_Your instructions_: Among the entries below, copy every line that carries the word "repository".

_Material to process_:
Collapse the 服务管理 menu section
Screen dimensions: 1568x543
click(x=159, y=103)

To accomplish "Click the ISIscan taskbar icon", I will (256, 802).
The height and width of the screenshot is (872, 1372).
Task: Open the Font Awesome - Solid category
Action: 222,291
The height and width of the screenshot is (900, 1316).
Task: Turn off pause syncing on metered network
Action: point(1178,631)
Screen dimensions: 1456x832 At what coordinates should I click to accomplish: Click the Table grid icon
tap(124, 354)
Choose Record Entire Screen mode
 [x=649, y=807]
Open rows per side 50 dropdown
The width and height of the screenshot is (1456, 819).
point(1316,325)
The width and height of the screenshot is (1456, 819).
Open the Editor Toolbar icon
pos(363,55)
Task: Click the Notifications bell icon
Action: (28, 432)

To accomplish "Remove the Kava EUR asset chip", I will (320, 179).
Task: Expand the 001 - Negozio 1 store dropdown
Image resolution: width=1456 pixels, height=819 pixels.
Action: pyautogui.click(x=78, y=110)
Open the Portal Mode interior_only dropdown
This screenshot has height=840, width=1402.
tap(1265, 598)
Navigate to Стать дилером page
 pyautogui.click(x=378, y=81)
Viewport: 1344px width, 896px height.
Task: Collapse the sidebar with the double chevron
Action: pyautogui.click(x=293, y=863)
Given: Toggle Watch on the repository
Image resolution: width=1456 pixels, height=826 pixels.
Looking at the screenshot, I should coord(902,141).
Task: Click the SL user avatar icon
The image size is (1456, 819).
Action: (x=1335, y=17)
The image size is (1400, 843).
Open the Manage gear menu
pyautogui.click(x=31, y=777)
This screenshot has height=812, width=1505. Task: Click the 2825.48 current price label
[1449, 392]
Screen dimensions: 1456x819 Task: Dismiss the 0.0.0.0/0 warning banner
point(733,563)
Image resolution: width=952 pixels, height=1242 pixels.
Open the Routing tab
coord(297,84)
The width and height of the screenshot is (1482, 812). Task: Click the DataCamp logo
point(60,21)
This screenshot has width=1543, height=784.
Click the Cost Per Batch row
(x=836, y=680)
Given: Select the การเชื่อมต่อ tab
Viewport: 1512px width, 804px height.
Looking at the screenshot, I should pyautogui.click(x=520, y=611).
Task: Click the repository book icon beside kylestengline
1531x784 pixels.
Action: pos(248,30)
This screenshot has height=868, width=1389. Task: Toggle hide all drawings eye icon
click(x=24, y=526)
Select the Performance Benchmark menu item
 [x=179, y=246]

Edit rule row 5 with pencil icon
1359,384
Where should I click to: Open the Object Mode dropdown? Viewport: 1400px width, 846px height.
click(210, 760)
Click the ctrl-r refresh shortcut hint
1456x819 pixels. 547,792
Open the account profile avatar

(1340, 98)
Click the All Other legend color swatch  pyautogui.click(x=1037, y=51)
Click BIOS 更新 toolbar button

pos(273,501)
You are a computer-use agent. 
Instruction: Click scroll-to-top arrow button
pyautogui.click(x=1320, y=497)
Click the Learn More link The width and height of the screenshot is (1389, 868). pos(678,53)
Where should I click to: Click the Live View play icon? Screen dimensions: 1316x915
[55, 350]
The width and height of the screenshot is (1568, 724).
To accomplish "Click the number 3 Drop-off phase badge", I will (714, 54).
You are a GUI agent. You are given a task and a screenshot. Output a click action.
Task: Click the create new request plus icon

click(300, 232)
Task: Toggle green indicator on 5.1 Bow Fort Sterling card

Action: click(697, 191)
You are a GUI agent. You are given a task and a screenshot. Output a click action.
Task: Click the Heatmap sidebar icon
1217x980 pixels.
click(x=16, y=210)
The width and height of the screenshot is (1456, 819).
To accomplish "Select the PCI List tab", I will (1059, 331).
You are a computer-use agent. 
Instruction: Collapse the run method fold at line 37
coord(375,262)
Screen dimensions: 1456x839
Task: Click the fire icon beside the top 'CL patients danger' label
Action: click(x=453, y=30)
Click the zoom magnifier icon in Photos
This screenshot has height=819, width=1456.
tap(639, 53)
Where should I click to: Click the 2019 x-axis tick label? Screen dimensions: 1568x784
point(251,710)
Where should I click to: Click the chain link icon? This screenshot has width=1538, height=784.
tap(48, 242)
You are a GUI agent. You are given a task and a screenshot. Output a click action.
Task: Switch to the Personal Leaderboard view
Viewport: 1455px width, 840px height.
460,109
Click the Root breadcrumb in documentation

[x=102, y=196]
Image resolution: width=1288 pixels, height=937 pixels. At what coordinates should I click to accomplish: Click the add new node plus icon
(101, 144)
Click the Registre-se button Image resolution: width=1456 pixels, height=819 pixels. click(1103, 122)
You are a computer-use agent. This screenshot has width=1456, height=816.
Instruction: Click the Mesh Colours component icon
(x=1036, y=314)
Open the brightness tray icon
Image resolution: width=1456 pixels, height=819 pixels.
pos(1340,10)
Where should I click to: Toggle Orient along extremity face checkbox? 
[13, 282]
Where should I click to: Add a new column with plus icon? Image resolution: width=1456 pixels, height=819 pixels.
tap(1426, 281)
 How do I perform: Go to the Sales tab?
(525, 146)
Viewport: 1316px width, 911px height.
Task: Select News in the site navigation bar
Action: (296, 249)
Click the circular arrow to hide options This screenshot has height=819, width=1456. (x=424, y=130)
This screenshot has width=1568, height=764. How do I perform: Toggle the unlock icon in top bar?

_Answer to this exercise_:
Given: Toggle Watch on the repository
Task: Click the repository book icon beside kylestengline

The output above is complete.